(VOVWORLD) - Détenteurs
d’un riche patrimoine culturel, les Co Tu, peuple vivant sur les Hauts-plateaux
du Centre, sont particulièrement fiers des sculptures qui ornent leurs maisons
tombales. Grâce à ces œuvres, chacune de ces dernières demeures révèle des
secrets du caractère et des goûts du défunt.
Autour de la
maison, se trouvent des sculptures variées à souhait: tortues, serpents,
varans, hommes vieux, jeunes, tristes, larmoyants, heureux, jouant du gong,
chantant, tuant un buffle… - Photo Dan Tri
|
Cap
aujourd’hui sur un village Co Tu typique, situé dans les hauteurs du district de
Tay Giang, dans la province centrale de Quang Nam. Installées près
de l’entrée du village, les maisons tombales attirent tous les regards
avec leurs toits inclinés décorés de carrés rouges, turquois et blancs. Attardons-nous
un instant sur l’une d’entre elles. Sur les pignons, trônent deux têtes de coqs
au regard majestueux. L’ensemble de cette structure de deux mètres de haut repose
sur quatre piliers. Les entraits prennent la forme de pythons. Autour de la
maison, se trouvent des sculptures variées à souhait: tortues, serpents,
varans, hommes vieux, jeunes, tristes, larmoyants, heureux, jouant du gong,
chantant, tuant un buffle… C’est l’image de leur vie quotidienne que les Co Tu
choisissent de reproduire sur la dernière demeure des leurs, explique Blei Bo,
un patriarche du village d’A Do, dans le district de Tay Giang.
«Vous
trouvez dans une maison tombale beaucoup de sculptures de buffle, de coq et de
chien, nous dit-il. Quant aux hommes, ils sont représentés dans tous les états
d’âme possibles et imaginables. La maison tombale est notre plus belle création
architecturale. Nous en sommes tous fiers. En fait, quand on meurt, on se
débarrasse de notre corps, mais notre âme demeure. Elle va s’installer dans
cette maison tombale. Plus la personne est riche, plus sa maison tombale est
belle. Sa construction nécessite parfois cinq à six ans de préparation.»
«La
maison tombale est le visage de celui qui la construit», résume A Da Nhat, un
sculpteur de la commune d’A Vuong.
«Dans
la maison tombale, on reproduit, en sculpture, tous les biens précieux que le
défunt a accumulés de son vivant, y compris le tigre qu’il a tué lors d’une
chasse. Car tout cela traduit son pouvoir et son courage», nous explique-t-il.
Mais
il y a aussi autour des maisons tombales de nombreux masques effrayants, rouges
et noirs, et même un dragon ayant une tête de coq, un corps de serpent et une
queue de poisson qui est gravé sur la paroi, de l’avant à l’arrière de
l’édifice.

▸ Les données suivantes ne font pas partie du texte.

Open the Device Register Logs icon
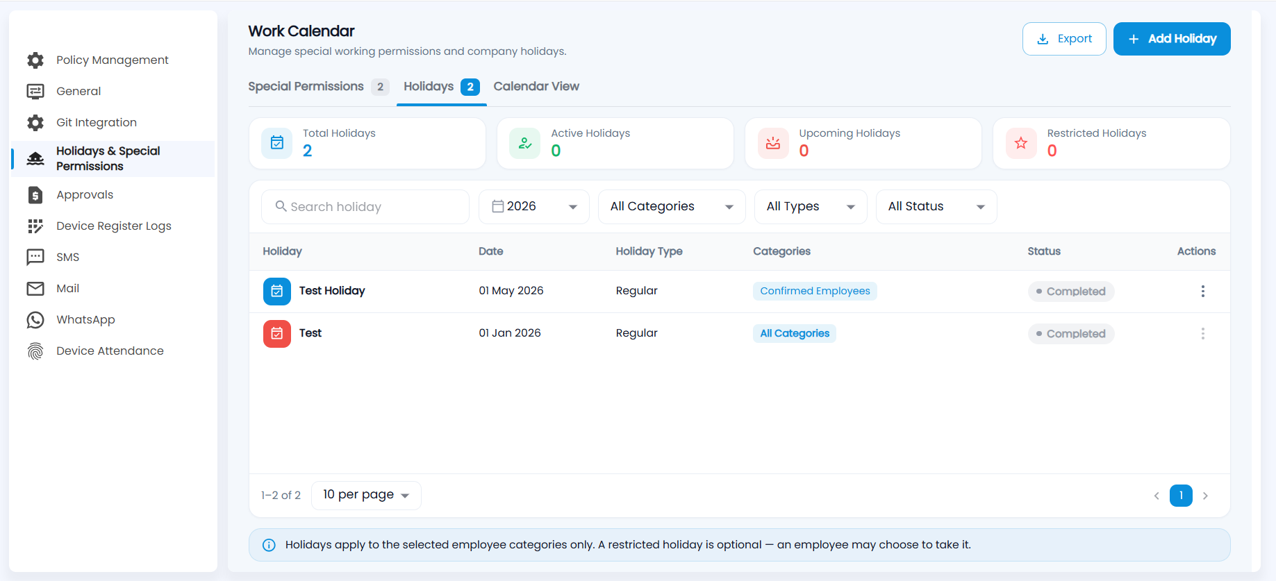 tap(35, 226)
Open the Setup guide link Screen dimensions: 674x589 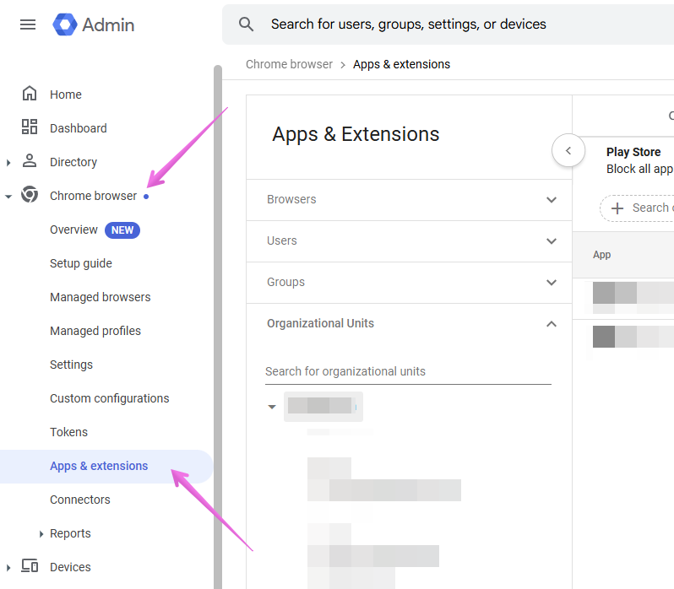[x=80, y=263]
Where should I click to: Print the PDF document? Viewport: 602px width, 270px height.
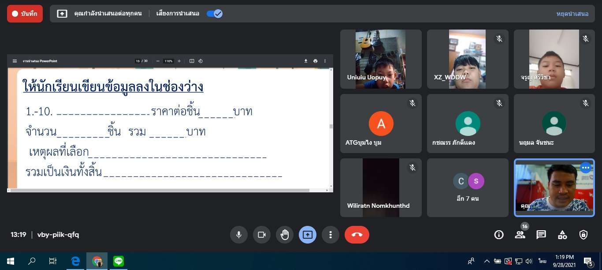[316, 61]
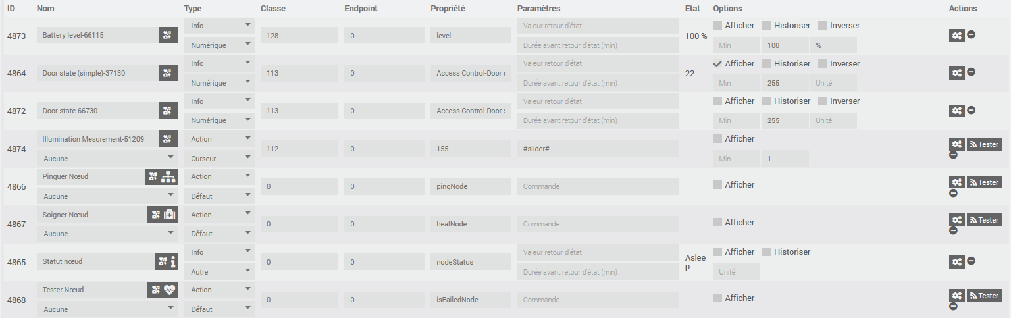Click the healNode property field
The width and height of the screenshot is (1011, 318).
click(x=471, y=225)
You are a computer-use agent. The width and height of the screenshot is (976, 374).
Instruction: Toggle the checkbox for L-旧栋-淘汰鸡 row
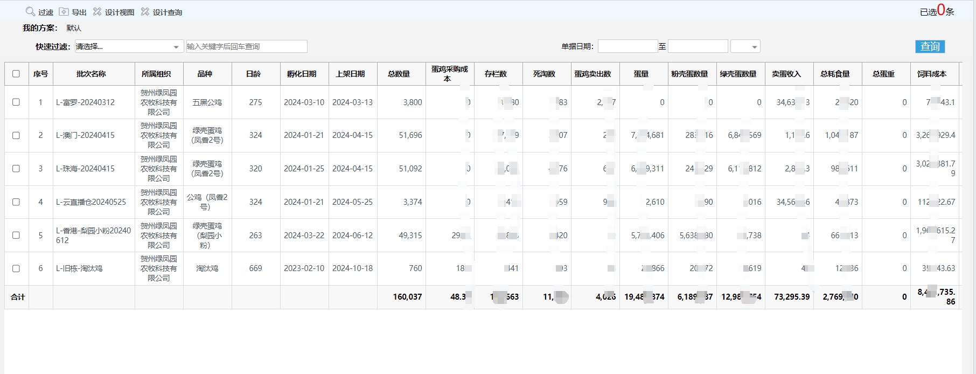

C’est un symbole éducatif représentant le génie de l’eau. Avec les
masques, il a pour mission de chasser les mauvais esprits et de protéger les
villageois et l’âme du défunt.
«Ce
dragon est un outil pédagogique et spirituel des patriarches qui disent aux
villageois «Comportez-vous correctement, sous peine d’être punis par ce dragon»,
nous précise A Da Nhat.
Nous
en venons maintenant à l’objet principal de la maison tombale: un long cercueil
en bois. La face supérieure est décorée de motifs de tortue, de varan, de
cercle et de fleurs jaunes et rouges. Les deux extrémités représentent deux
têtes de buffles minutieusement sculptées. Offrir un beau cercueil à ses beaux-parents
de leur vivant était autrefois un moyen pour un gendre d’exprimer sa gratitude
envers ceux-ci, explique Luu Hung, ancien directeur adjoint du Musée
d’Ethnographie du Vietnam:
«Qu’un
gendre offre un cercueil à son beau-père force l’admiration de tout le village,
nous dit-il. Autrefois, pareille générosité lui valait la main d’une deuxième
femme qui lui serait donnée par sa belle-famille.»
Vous
l’aurez compris, c’est par la maison tombale que les Co Tu font montre de leur
richesse et de leurs ambitions. Alors évidemment, le bois choisi doit être le
meilleur. Il s’agit dans la plupart des cas du bois de fer pluriséculaire qui
résiste à la fois aux termites et aux intempéries.